* start Provided information *
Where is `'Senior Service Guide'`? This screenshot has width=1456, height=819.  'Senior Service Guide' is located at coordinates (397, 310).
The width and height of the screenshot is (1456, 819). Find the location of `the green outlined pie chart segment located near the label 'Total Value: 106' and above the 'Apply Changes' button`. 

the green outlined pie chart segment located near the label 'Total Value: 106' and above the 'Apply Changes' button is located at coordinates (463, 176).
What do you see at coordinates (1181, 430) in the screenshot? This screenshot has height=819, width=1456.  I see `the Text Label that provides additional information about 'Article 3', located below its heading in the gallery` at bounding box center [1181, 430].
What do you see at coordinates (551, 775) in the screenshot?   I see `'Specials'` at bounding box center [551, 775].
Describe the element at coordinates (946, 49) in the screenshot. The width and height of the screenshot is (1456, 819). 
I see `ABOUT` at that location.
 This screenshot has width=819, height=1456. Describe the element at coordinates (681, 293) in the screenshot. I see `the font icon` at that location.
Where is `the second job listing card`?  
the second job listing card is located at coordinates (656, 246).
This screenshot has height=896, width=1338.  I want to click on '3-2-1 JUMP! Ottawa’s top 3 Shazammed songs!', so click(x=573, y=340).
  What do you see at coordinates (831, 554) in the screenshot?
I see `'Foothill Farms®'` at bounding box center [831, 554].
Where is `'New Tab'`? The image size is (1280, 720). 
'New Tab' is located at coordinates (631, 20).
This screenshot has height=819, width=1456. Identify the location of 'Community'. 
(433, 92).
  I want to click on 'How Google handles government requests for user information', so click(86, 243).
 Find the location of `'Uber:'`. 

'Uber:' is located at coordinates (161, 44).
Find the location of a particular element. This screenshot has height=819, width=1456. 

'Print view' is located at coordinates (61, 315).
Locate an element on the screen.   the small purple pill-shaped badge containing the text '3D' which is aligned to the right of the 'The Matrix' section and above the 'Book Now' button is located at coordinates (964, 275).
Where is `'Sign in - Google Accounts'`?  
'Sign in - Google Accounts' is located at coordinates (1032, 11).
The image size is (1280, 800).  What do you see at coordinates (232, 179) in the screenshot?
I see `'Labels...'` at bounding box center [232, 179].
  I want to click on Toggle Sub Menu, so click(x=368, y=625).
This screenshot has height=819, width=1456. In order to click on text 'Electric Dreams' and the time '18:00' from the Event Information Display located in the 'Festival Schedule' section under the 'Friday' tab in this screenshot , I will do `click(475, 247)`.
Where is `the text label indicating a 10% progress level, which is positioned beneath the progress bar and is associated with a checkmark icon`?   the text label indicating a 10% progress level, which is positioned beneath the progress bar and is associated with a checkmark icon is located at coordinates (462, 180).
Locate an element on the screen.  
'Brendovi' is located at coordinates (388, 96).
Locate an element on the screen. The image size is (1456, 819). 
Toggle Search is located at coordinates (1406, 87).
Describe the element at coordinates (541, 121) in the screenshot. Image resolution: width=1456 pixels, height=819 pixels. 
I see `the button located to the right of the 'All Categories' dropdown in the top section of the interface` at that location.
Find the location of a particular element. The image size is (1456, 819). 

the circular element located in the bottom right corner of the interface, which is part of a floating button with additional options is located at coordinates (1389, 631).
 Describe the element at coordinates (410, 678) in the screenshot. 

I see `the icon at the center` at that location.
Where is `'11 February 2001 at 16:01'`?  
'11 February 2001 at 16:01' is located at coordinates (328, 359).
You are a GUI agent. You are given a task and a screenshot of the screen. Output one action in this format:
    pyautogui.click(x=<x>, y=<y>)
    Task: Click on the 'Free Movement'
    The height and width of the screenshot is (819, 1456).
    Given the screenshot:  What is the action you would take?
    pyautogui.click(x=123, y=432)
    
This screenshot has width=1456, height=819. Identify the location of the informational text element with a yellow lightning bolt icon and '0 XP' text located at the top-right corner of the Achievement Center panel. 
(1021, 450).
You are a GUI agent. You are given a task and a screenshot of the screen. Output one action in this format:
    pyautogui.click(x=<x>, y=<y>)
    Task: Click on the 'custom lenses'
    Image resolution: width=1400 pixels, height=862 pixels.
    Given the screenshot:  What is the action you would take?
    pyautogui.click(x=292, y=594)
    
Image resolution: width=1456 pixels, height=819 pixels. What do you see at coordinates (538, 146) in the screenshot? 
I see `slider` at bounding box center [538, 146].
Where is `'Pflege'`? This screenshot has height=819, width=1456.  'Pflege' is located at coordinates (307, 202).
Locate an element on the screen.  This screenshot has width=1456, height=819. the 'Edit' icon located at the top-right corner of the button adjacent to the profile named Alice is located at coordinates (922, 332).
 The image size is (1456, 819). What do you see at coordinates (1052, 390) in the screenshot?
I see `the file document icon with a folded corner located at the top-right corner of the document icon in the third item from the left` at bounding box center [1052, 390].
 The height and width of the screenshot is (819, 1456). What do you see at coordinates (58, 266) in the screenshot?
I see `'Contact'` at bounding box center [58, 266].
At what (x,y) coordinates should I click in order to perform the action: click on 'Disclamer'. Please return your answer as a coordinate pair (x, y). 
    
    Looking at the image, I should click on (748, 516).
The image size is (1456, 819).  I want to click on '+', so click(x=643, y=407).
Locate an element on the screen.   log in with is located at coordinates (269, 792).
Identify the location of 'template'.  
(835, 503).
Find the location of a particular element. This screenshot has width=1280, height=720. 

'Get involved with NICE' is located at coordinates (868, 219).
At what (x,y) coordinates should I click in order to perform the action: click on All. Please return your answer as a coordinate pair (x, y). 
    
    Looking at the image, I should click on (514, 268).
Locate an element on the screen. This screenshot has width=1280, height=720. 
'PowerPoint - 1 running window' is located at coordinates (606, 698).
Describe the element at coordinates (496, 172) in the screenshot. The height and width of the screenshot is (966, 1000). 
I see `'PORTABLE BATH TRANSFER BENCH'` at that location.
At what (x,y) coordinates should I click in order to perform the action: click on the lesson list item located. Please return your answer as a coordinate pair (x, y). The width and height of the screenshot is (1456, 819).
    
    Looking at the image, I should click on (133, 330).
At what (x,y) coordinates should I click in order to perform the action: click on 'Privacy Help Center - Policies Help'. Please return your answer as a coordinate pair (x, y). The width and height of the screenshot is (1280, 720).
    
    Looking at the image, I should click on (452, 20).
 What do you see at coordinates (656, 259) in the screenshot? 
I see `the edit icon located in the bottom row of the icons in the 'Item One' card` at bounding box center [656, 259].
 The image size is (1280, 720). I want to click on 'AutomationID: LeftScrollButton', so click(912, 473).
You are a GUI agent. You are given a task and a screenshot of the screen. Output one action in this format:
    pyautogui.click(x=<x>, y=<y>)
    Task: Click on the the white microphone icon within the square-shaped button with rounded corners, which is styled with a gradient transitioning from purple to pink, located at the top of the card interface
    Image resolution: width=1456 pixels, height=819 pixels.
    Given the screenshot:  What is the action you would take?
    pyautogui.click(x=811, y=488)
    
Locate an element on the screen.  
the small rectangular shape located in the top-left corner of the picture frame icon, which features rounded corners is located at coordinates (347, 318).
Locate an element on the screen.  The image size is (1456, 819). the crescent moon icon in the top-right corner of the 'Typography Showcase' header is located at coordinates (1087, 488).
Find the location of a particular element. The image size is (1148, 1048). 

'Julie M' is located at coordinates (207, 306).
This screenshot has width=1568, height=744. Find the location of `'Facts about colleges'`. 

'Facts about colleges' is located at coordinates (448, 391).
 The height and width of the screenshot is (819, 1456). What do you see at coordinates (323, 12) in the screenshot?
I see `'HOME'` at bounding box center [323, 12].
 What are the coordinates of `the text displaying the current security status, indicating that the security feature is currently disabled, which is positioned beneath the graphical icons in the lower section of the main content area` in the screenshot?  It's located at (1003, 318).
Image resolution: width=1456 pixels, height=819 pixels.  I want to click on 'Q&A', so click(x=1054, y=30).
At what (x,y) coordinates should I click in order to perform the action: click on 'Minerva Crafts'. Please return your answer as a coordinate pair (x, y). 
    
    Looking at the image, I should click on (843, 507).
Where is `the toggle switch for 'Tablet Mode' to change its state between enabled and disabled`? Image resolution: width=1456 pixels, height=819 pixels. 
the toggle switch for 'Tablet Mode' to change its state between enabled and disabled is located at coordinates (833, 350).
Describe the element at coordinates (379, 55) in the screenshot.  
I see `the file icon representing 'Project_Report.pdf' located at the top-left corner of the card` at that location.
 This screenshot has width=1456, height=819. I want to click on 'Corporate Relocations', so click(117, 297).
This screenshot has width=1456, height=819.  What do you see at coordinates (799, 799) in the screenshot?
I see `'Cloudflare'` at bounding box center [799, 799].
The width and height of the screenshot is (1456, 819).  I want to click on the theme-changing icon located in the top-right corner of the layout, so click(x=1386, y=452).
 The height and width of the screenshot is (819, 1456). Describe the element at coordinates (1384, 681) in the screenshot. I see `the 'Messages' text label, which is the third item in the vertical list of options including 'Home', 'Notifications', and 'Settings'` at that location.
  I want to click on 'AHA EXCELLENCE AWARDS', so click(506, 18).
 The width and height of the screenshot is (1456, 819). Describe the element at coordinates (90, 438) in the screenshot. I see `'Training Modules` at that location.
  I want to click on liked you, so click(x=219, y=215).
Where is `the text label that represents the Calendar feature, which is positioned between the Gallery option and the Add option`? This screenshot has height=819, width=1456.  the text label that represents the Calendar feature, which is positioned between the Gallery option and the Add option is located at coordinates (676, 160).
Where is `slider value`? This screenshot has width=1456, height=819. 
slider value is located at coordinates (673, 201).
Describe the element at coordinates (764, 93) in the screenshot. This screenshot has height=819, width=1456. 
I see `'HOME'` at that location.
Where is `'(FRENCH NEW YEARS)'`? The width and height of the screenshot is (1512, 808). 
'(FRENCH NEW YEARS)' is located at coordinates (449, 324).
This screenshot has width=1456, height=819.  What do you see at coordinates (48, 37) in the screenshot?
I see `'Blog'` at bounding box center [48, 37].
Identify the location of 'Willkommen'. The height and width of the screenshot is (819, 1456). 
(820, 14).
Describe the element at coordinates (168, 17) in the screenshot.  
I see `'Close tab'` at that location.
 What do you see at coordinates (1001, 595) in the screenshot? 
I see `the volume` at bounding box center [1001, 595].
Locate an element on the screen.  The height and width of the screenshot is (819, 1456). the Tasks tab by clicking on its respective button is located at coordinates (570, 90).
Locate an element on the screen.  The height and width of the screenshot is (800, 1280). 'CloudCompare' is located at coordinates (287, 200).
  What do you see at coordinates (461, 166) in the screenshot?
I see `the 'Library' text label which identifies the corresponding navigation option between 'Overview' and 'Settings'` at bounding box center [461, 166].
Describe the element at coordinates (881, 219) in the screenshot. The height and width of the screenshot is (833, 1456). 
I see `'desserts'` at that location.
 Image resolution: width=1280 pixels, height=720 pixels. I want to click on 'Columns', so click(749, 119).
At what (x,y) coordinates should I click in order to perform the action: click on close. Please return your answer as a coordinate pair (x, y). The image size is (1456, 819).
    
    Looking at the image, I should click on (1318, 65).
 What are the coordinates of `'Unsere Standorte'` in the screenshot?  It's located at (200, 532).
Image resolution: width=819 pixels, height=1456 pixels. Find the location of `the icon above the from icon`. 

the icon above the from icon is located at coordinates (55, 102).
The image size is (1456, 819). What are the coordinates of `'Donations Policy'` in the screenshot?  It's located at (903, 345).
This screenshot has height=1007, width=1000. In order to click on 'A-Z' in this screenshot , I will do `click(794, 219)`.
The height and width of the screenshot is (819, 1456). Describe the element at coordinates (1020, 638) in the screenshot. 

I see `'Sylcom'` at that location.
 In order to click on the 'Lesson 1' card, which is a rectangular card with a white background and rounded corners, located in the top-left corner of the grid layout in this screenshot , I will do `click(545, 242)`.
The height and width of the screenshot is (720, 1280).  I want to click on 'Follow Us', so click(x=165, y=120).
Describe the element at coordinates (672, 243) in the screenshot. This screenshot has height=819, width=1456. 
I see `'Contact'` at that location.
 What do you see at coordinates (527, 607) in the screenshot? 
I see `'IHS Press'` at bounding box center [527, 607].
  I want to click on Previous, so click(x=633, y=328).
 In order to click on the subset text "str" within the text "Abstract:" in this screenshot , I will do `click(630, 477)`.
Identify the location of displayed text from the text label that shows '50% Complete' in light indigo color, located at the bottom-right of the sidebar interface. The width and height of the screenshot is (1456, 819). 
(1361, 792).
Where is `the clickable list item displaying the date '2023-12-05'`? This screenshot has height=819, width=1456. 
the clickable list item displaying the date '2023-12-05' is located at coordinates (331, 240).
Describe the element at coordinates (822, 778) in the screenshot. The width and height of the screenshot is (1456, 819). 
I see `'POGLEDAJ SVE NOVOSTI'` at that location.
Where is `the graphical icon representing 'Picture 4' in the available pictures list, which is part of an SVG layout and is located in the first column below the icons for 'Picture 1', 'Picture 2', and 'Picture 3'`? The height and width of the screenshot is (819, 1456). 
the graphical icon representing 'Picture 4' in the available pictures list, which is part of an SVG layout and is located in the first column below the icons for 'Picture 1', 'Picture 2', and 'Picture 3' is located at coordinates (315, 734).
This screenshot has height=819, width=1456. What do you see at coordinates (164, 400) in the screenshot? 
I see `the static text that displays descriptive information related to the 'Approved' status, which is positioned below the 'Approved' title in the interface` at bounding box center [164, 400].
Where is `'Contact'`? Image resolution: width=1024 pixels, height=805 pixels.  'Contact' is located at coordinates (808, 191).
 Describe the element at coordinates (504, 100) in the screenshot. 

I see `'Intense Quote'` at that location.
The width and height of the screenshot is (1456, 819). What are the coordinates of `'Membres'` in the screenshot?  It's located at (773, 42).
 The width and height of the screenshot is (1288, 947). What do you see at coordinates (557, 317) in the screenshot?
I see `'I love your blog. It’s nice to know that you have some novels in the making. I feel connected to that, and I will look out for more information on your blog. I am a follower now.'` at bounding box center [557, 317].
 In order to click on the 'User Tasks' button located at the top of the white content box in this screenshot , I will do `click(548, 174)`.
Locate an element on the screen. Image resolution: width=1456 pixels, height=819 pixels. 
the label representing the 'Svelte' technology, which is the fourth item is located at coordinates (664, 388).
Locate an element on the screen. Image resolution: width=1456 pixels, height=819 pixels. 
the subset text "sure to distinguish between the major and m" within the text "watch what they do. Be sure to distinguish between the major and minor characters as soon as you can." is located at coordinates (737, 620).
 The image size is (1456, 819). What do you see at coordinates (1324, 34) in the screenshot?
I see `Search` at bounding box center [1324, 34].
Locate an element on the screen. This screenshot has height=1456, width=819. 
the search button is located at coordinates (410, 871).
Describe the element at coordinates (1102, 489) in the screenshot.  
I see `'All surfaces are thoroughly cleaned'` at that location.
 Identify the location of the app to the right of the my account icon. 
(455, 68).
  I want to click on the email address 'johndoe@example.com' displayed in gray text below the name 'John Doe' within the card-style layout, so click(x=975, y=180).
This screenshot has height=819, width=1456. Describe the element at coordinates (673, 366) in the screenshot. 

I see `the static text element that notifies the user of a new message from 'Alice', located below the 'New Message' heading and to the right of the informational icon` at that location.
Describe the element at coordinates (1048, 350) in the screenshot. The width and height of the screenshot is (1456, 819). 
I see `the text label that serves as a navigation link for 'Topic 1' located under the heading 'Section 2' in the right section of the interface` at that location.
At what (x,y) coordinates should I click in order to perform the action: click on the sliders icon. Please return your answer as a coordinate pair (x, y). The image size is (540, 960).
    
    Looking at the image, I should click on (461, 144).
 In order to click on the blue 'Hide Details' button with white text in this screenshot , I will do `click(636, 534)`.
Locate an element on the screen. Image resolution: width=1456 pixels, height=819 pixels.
* end Provided information *
The exercise
Can you write out the lines between the one containing "is (1148, 1048)." and the one containing "Looking at the image, I should click on (843, 507).", inclusive, reproducing them precisely?

Result for this exercise
Find the location of a particular element. The image size is (1148, 1048). 

'Julie M' is located at coordinates (207, 306).
This screenshot has width=1568, height=744. Find the location of `'Facts about colleges'`. 

'Facts about colleges' is located at coordinates (448, 391).
 The height and width of the screenshot is (819, 1456). What do you see at coordinates (323, 12) in the screenshot?
I see `'HOME'` at bounding box center [323, 12].
 What are the coordinates of `the text displaying the current security status, indicating that the security feature is currently disabled, which is positioned beneath the graphical icons in the lower section of the main content area` in the screenshot?  It's located at (1003, 318).
Image resolution: width=1456 pixels, height=819 pixels.  I want to click on 'Q&A', so click(x=1054, y=30).
At what (x,y) coordinates should I click in order to perform the action: click on 'Minerva Crafts'. Please return your answer as a coordinate pair (x, y). 
    
    Looking at the image, I should click on (843, 507).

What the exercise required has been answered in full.